== Entries provided ==
================

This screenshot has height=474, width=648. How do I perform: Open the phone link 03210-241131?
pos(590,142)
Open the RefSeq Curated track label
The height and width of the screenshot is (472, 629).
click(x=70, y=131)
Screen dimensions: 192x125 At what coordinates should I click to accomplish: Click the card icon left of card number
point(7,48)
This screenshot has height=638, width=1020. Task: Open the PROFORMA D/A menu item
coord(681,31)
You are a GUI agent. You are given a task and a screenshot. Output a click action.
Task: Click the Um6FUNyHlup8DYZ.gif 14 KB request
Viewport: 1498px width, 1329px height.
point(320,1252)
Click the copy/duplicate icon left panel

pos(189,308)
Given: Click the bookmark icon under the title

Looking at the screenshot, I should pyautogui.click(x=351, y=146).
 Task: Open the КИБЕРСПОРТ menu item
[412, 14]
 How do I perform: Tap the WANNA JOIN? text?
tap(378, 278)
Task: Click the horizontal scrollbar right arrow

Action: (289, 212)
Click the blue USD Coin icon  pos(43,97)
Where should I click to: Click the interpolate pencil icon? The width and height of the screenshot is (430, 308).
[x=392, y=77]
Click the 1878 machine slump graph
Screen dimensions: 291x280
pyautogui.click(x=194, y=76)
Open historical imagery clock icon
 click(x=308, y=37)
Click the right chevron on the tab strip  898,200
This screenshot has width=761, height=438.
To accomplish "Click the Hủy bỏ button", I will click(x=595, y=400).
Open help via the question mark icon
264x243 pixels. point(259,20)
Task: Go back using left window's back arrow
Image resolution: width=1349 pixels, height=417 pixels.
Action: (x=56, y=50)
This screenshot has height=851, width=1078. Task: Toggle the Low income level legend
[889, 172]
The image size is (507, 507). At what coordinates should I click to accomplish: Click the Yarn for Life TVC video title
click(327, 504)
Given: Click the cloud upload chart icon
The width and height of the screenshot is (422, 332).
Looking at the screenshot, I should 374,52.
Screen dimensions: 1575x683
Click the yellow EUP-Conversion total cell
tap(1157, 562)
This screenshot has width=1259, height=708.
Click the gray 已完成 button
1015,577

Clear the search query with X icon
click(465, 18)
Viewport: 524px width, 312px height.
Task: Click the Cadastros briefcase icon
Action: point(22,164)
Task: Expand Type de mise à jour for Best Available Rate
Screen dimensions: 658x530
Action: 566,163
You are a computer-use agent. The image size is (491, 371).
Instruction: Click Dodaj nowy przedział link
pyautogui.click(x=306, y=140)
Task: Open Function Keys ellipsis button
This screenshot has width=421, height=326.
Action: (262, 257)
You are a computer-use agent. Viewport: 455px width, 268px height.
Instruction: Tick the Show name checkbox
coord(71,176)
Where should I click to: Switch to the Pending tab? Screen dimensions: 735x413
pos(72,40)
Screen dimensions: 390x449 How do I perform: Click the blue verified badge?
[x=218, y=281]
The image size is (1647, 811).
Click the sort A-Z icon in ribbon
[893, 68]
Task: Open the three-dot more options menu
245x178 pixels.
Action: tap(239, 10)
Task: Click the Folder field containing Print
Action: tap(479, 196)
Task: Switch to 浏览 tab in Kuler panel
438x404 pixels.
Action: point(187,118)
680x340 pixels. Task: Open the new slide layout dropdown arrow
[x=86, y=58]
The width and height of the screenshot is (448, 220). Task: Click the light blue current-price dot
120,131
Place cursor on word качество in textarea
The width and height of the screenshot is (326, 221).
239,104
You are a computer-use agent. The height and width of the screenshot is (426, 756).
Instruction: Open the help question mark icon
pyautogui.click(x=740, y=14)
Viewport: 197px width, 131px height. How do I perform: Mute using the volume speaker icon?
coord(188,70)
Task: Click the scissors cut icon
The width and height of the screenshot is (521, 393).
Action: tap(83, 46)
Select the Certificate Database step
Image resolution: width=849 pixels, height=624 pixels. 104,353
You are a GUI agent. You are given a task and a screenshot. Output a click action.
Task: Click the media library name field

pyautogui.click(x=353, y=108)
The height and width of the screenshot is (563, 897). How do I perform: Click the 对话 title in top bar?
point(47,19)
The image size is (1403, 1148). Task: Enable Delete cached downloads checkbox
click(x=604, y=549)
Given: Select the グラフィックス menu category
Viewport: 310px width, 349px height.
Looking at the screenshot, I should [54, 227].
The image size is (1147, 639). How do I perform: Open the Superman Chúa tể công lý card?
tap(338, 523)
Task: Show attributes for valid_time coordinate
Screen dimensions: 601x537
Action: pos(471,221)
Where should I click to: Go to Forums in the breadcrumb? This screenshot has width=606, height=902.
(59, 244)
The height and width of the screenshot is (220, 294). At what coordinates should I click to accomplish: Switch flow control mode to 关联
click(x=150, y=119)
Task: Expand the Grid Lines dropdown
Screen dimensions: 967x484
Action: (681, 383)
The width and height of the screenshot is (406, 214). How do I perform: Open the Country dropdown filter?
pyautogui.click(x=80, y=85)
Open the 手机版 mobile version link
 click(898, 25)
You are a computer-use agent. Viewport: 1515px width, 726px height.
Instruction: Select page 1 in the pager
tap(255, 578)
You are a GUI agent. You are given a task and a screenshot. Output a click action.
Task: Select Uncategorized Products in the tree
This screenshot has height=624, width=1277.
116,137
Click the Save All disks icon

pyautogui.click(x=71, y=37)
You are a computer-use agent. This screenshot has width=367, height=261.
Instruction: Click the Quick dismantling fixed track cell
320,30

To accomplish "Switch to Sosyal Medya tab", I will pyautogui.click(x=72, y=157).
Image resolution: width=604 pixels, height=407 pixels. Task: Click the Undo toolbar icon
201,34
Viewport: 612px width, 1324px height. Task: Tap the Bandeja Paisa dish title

================

In the listing above, find the line containing "Task: Switch to 浏览 tab in Kuler panel" and the line containing "You are a computer-use agent. The height", then quote both, plus every line between them, exactly as written.

Task: Switch to 浏览 tab in Kuler panel
438x404 pixels.
Action: point(187,118)
680x340 pixels. Task: Open the new slide layout dropdown arrow
[x=86, y=58]
The width and height of the screenshot is (448, 220). Task: Click the light blue current-price dot
120,131
Place cursor on word качество in textarea
The width and height of the screenshot is (326, 221).
239,104
You are a computer-use agent. The height and width of the screenshot is (426, 756).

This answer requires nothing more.